— BEGIN Dataset records —

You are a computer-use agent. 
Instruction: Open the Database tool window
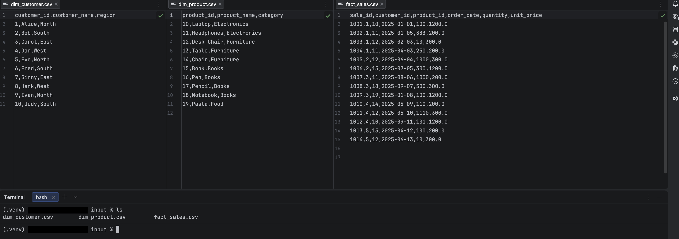click(675, 30)
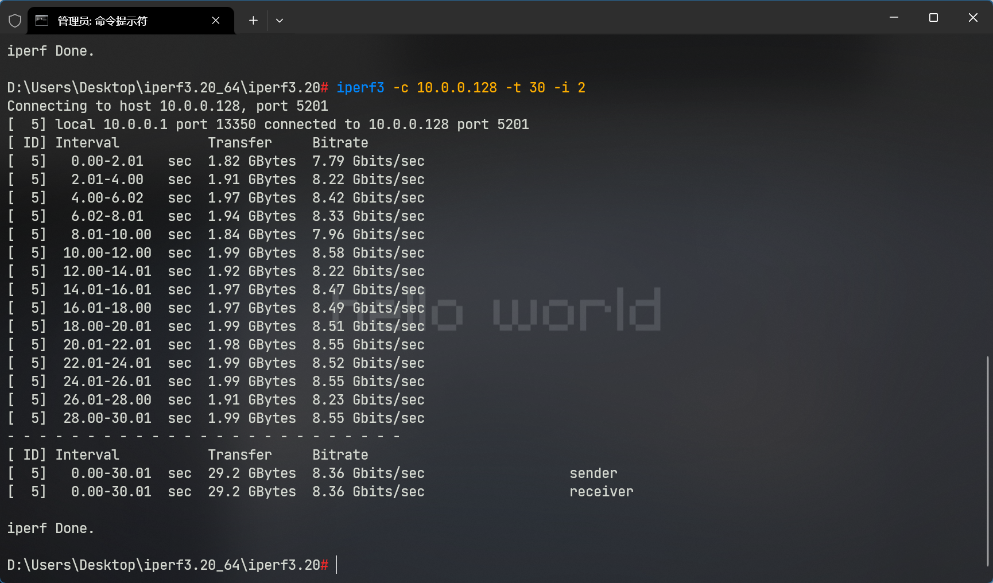Maximize the terminal window

click(x=933, y=18)
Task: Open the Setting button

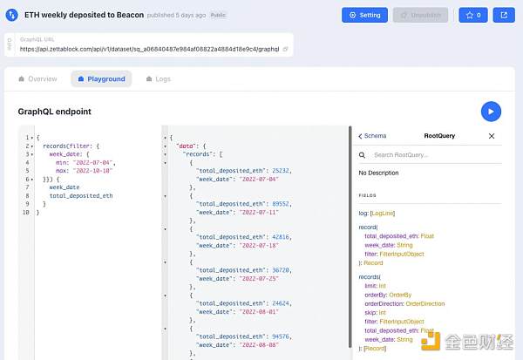Action: click(x=364, y=15)
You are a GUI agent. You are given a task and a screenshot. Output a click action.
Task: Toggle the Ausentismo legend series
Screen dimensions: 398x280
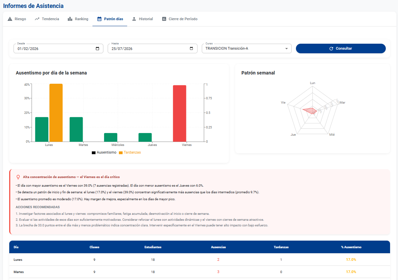pyautogui.click(x=104, y=153)
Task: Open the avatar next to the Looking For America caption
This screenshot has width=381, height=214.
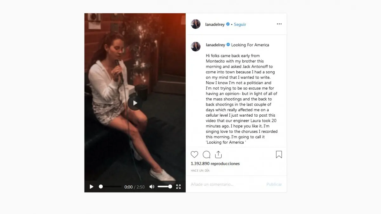Action: click(196, 46)
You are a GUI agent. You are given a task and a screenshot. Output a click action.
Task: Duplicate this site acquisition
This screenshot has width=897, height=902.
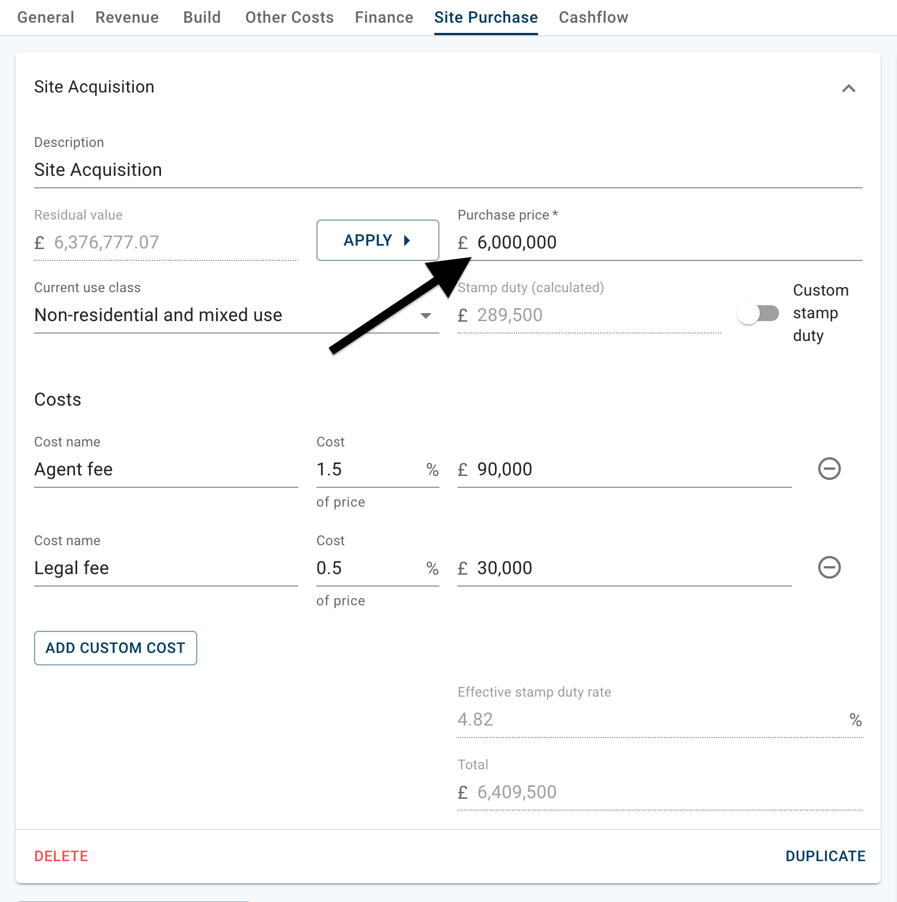coord(825,856)
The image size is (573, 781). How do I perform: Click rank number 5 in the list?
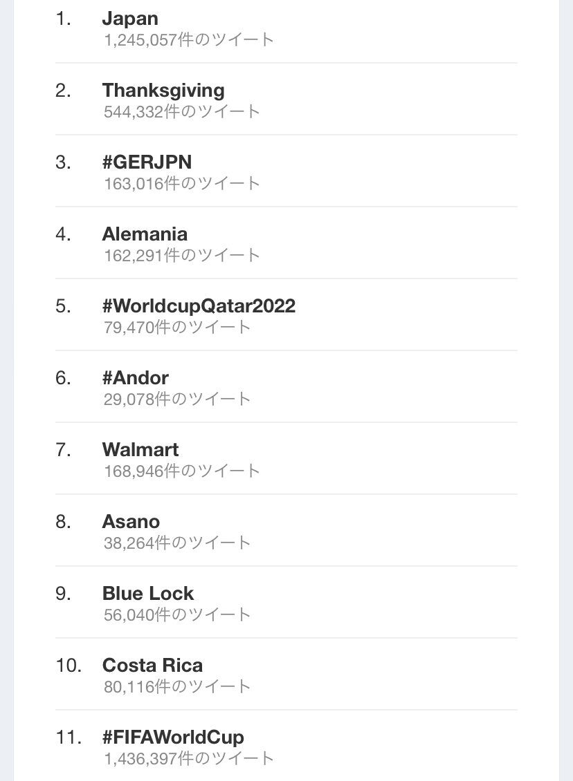click(63, 306)
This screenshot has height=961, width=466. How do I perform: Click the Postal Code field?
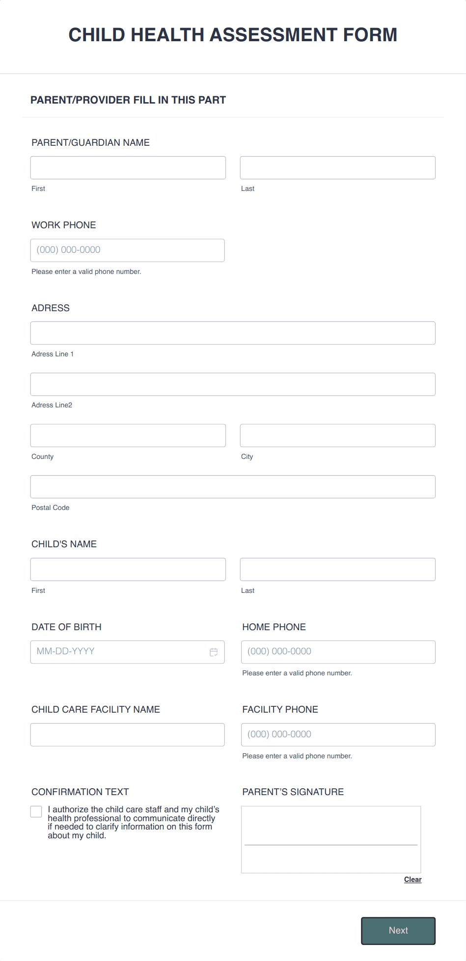(233, 486)
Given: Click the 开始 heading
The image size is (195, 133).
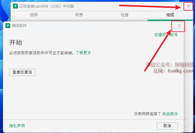Looking at the screenshot, I should pyautogui.click(x=16, y=43).
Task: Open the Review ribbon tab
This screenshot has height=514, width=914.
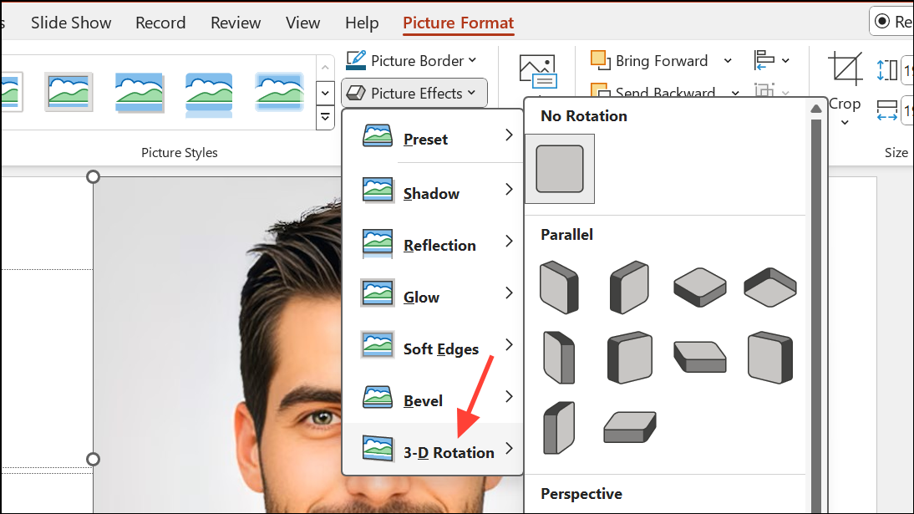Action: [x=236, y=23]
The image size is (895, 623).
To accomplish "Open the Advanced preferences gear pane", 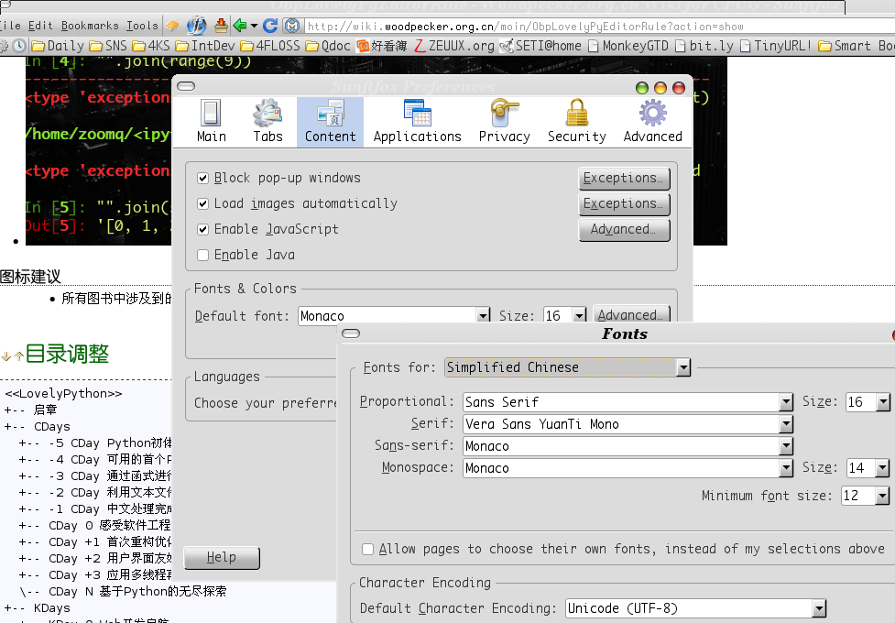I will (652, 122).
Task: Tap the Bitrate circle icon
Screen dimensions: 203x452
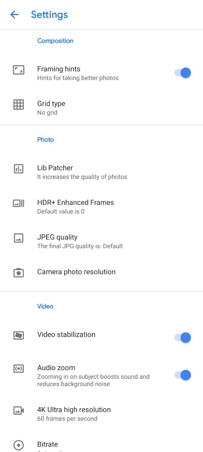Action: [19, 445]
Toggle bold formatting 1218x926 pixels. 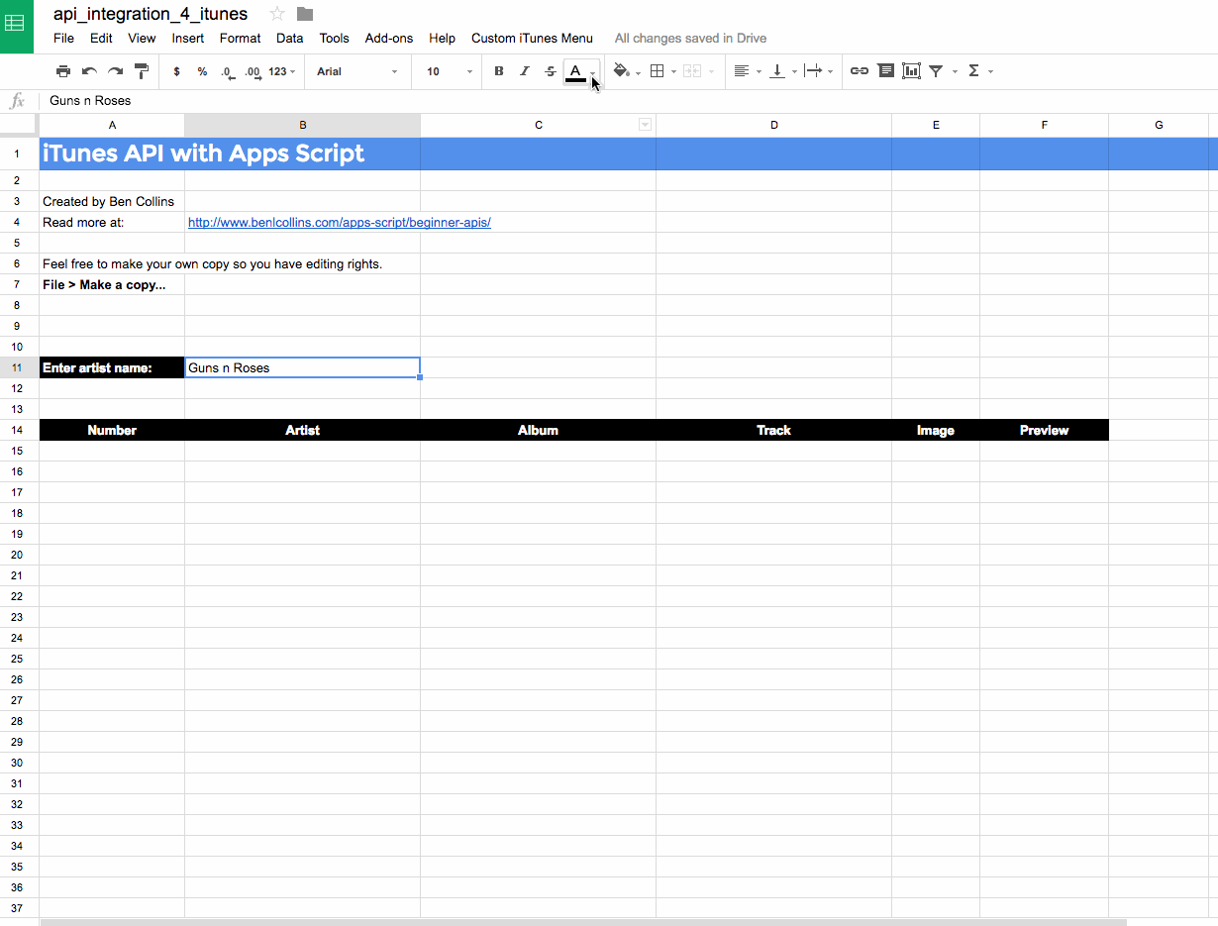tap(498, 70)
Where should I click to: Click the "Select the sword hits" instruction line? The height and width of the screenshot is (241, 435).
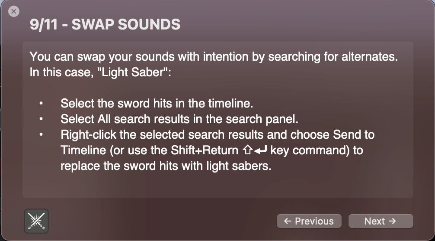click(157, 104)

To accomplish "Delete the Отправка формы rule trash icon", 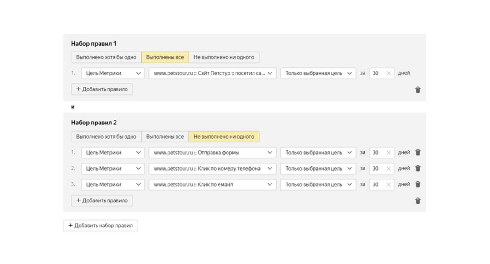I will click(x=417, y=152).
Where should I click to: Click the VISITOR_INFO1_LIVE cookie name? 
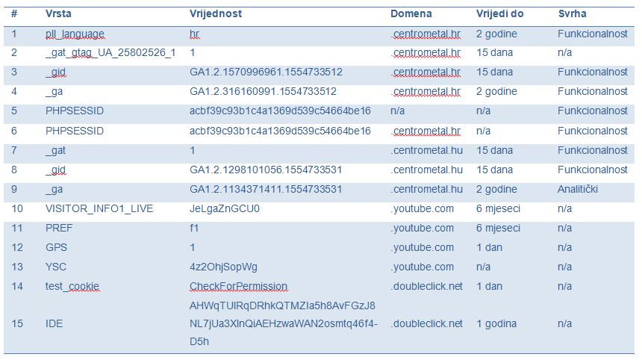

— END Dataset records —

Please convert everything from the line containing "Task: Open the Setting button" down to the line containing "pyautogui.click(x=104, y=153)" into a two-column CSV with the headers item_text and answer, one row per item, with each field quoted and line breaks replaced by spaces. Leave the pictures out.

item_text,answer
"Task: Open the Setting button","Action: click(x=364, y=15)"
"You are a GUI agent. You are given a task and a screenshot. Output a click action. Task: Toggle the Ausentismo legend series Screen dimensions: 398x280","pyautogui.click(x=104, y=153)"